Yo, por otro lado, era un desastre de emociones y errores. Actuaba antes de pensar y eso siempre me dejaba en problemas. No es de extrañar que ella tuviera éxito y yo estuviera luchando.

“Tendrás otra oportunidad,” dijo con calma. “Al menos, ahora sabes qué errores no cometer.”

Hice una mueca. Tenía razón y lo odiaba. Aun así, odiaba aún más haber perdido el trabajo. La oferta había sido tentadora, pero la arruiné con mi gran boca. Era una tonta y acababa de demostrar que todos tenían razón.

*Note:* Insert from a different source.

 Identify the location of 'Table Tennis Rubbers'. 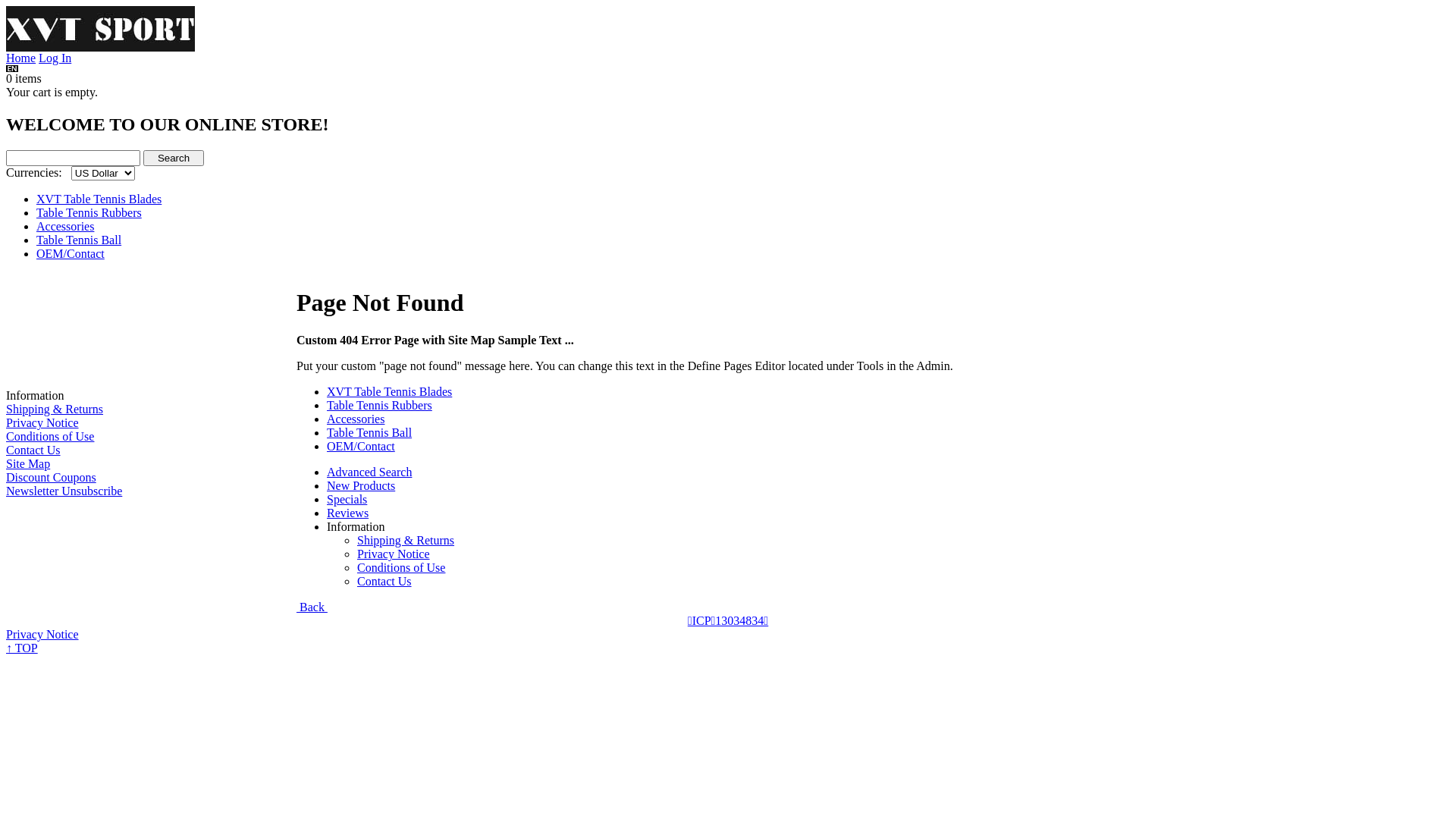
(36, 212).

“Deberías quedarte aquí unos días,” dijo Rachel. “De todos modos no estaré en casa. Jake me llevará a esta reunión y después de eso, quiere que pase el resto de la semana en su casa.” Se sonrojó mientras hablaba y yo cerré los ojos.

No necesitaba que me recordara lo solitaria que era mi vida. O lo mucho que era un fracaso.

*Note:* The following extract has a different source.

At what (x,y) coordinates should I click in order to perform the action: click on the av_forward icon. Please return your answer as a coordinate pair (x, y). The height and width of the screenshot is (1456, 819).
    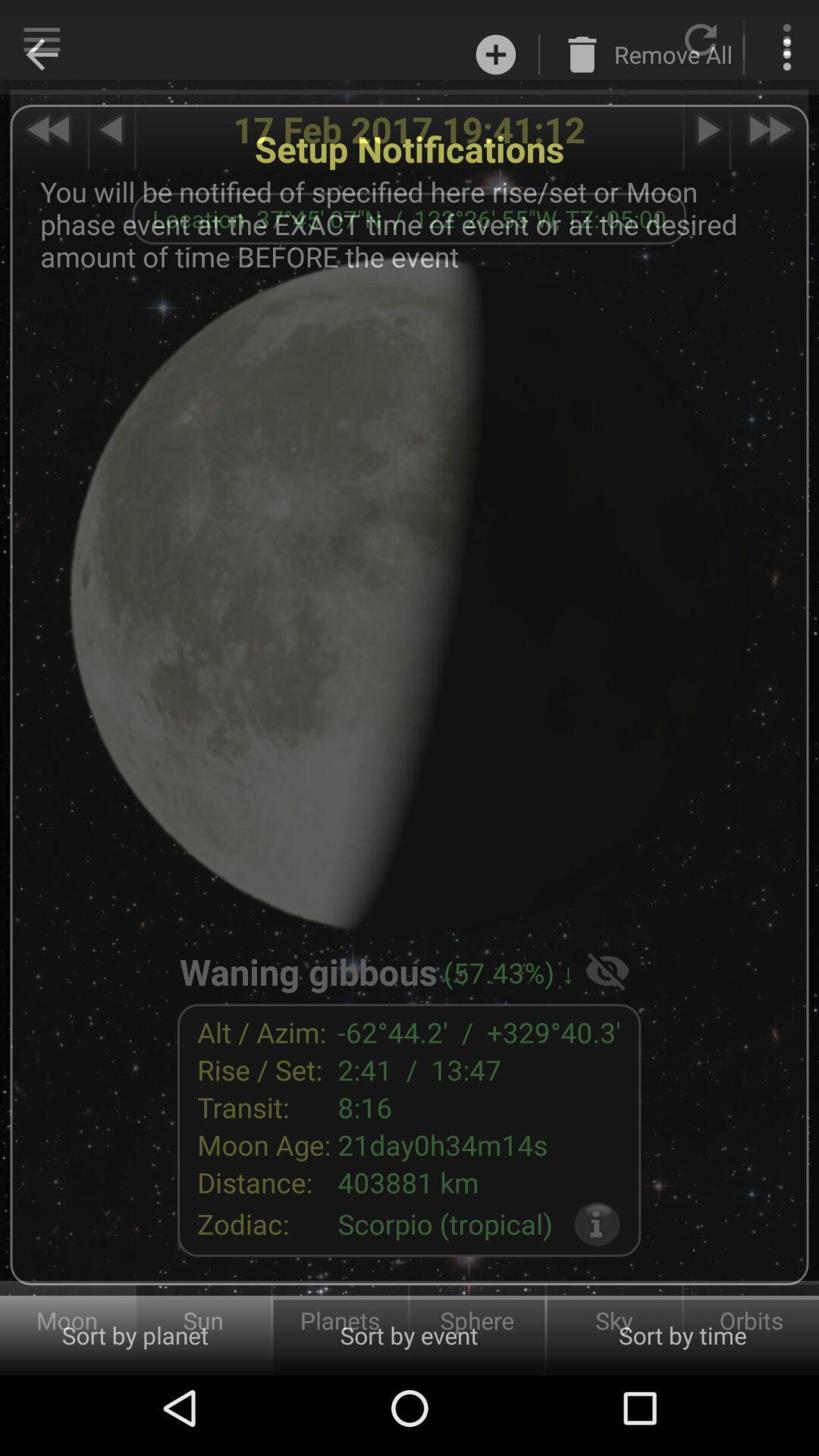
    Looking at the image, I should click on (770, 130).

“¡Pero todavía no puedo creer que conociste a Richard Willian!” dijo emocionada. “El Richard Willian.”

Me encogí de hombros como si no fuera gran cosa. “Solo por unos minutos y no olvides que no fue muy amable.”

Ella suspiró. “Lo odio por eso, pero aún así lo admiro. Es como el hombre más joven y rico, ¿verdad? Y se ve tan atractivo.” Se veía como una adolescente enamorada mientras miraba su foto que sacó de internet.

No la culpo. Solo unos segundos en su presencia y sentí que iba a desmayarme. Era atractivo, sin duda. Solo desearía que su personalidad coincidiera con su apariencia.

“Mi vida es aburrida. Mi jefe es aburrido,” se quejó. “Pero tú – tú ganaste el premio mayor de secretaria en tu primer intento…”

Puse los ojos en blanco. “El puesto era para asistente personal y arruiné la entrevista. No gané nada.”

“Estoy segura de que lo hiciste bien…”

“Le respondí mal al CEO de Virex.” respondí. “Le hablé como si me debiera algo, además no tengo experiencia real como secretaria personal para una empresa grande como esa. No tengo nada que ofrecerles y ellos lo saben. También parecía saber mucho sobre mi pasado, Rachel. Lo sabía todo.”

Rachel suspiró. “Lo siento mucho, cariño. Todo estará bien, te lo prometo.”

“Tal vez,” negué con la cabeza. “Simplemente no entiendo a esas personas. ¿Por qué me invitarían allí solo para ridiculizarme con mi pasado? Es extraño.”